**** RECORD SET
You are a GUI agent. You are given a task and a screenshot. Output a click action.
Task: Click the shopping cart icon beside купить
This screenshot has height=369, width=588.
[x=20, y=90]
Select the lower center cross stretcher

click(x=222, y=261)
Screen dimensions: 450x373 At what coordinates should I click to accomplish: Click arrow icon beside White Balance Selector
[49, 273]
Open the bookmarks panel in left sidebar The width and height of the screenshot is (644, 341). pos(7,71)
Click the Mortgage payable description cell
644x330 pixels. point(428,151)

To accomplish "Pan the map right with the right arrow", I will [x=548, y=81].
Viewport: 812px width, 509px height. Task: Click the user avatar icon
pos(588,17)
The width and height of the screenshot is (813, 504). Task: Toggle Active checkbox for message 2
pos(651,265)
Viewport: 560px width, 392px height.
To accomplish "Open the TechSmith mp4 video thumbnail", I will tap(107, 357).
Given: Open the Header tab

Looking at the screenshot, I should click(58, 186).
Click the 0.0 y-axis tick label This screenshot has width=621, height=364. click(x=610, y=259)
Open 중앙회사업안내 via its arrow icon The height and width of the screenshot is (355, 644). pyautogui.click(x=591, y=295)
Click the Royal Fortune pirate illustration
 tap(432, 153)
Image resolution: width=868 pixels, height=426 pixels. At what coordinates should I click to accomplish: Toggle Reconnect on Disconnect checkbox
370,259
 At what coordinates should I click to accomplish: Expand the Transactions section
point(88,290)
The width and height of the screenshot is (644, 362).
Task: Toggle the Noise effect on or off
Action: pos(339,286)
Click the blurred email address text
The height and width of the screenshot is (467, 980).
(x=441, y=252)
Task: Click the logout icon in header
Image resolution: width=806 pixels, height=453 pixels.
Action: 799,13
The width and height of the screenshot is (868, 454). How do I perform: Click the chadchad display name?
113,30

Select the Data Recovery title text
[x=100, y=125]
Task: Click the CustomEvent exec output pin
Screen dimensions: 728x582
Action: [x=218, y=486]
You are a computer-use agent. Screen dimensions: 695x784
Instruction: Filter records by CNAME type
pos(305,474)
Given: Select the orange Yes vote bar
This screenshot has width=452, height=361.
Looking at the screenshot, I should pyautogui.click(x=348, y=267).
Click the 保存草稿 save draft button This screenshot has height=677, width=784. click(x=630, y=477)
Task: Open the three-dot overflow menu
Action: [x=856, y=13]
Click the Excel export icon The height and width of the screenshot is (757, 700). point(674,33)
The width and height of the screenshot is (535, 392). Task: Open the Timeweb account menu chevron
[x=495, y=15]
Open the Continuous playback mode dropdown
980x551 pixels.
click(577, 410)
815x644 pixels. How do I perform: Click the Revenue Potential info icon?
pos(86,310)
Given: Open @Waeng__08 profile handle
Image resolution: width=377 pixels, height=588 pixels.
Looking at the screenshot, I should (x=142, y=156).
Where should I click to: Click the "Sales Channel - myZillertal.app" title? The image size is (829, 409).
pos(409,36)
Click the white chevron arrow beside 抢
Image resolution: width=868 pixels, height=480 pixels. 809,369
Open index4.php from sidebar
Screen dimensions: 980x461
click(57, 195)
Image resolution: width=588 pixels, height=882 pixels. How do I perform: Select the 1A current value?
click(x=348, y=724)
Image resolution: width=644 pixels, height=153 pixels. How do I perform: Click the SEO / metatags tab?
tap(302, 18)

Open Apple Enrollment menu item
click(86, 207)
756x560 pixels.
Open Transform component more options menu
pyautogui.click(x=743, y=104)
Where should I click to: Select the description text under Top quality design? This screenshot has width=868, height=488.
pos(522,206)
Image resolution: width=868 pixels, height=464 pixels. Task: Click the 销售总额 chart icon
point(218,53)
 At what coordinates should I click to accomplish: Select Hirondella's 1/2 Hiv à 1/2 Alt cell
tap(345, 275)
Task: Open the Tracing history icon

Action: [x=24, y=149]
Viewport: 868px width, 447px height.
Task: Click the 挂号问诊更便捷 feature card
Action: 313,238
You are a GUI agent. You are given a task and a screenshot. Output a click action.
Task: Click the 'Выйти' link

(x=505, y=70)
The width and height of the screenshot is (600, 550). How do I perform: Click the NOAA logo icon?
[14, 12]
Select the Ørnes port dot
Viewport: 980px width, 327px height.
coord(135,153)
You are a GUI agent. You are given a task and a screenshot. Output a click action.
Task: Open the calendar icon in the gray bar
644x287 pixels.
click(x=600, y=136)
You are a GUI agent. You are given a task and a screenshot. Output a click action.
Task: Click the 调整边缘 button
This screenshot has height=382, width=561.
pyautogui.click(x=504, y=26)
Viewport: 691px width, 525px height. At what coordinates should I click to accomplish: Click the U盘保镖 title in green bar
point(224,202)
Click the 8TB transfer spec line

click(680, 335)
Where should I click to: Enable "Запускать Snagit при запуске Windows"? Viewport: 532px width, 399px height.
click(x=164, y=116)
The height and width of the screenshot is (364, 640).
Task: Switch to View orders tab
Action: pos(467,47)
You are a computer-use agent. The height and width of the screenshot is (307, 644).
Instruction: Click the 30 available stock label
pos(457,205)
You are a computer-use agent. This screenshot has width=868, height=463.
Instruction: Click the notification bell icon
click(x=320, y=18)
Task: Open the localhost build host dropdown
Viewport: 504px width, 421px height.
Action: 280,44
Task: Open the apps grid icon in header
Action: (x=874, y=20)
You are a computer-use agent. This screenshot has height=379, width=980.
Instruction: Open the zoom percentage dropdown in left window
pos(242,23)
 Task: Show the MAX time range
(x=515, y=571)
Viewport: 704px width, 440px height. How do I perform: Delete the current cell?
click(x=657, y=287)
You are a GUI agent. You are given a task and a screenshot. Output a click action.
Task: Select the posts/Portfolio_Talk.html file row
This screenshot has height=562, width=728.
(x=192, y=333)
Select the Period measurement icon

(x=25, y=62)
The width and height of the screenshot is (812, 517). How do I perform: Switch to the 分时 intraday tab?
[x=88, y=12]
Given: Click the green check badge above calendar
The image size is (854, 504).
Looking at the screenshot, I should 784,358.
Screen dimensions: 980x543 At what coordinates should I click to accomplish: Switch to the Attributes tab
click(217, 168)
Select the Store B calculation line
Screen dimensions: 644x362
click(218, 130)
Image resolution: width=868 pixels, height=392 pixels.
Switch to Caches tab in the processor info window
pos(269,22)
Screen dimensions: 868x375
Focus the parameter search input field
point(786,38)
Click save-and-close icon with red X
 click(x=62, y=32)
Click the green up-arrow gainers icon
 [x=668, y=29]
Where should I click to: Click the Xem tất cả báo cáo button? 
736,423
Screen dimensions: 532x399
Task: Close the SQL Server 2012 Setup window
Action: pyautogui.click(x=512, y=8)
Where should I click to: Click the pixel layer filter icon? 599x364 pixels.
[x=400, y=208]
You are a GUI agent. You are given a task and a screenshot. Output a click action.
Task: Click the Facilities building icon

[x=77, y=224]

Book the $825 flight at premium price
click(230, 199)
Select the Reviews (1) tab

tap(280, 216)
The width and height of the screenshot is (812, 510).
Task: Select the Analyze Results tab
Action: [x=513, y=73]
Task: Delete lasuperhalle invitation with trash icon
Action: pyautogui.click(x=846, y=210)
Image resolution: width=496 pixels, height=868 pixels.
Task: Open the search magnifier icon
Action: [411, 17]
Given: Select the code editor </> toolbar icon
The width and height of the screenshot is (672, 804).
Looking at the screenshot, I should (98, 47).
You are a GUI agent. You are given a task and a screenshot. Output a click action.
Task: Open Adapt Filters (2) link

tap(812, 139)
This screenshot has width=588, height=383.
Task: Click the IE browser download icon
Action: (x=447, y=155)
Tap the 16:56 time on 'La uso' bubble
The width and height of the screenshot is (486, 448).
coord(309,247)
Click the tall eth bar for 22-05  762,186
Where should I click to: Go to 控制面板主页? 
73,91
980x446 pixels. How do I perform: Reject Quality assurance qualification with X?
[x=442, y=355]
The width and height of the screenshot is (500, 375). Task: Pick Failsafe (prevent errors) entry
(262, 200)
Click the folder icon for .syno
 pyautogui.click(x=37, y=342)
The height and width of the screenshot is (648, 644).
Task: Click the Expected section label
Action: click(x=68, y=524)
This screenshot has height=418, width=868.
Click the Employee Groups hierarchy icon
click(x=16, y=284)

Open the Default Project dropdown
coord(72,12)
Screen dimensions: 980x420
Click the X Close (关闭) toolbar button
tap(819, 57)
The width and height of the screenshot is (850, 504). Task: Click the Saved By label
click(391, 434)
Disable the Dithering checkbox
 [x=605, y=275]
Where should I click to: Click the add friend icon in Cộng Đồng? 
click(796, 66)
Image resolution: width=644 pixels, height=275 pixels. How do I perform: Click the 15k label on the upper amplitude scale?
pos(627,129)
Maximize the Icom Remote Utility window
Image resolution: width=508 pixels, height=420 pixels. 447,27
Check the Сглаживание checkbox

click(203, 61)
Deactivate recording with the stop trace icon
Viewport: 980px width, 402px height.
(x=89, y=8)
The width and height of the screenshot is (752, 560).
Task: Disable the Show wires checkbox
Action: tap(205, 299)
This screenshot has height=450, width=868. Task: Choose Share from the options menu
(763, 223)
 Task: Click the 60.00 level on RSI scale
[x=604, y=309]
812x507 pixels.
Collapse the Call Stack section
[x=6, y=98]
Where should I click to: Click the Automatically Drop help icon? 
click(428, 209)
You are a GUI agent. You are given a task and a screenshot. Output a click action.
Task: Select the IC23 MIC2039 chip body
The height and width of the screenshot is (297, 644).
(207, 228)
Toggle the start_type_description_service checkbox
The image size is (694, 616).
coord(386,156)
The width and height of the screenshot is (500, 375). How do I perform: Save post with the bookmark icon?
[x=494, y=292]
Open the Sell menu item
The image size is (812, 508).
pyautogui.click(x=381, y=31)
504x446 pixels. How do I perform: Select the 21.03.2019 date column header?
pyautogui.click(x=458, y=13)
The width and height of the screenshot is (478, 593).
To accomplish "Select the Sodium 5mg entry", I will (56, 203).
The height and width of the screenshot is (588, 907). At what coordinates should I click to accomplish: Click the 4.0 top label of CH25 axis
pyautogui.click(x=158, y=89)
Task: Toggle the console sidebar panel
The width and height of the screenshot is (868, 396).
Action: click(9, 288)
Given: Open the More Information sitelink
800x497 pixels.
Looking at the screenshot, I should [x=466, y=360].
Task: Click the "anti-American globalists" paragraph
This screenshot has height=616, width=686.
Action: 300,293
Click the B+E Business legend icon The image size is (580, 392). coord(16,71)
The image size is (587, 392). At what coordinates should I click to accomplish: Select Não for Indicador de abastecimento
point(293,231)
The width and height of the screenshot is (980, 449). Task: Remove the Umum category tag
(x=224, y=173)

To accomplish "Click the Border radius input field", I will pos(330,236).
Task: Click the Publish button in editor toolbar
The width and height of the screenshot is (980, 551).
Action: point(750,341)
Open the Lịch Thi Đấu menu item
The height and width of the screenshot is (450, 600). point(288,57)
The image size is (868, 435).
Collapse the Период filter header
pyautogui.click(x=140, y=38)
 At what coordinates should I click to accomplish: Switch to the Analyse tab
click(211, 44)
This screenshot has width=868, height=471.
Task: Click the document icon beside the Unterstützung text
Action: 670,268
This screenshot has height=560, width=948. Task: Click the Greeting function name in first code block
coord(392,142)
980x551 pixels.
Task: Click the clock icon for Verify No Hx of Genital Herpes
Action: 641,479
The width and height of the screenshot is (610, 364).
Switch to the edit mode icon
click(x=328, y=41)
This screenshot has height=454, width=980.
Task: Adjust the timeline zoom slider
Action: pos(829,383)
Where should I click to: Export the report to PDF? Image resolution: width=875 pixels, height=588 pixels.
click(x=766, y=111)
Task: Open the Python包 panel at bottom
********
» TASK OBJECTIVE:
Rewrite the entries starting with the line containing "The width and height of the screenshot is (610, 364)." and going on through the end of the entries, changing "edit mode" to "preview mode" and keeping everything else the same.

» EXERCISE SOLUTION:
The width and height of the screenshot is (610, 364).
Switch to the preview mode icon
click(x=328, y=41)
This screenshot has height=454, width=980.
Task: Adjust the timeline zoom slider
Action: pos(829,383)
Where should I click to: Export the report to PDF? Image resolution: width=875 pixels, height=588 pixels.
click(x=766, y=111)
Task: Open the Python包 panel at bottom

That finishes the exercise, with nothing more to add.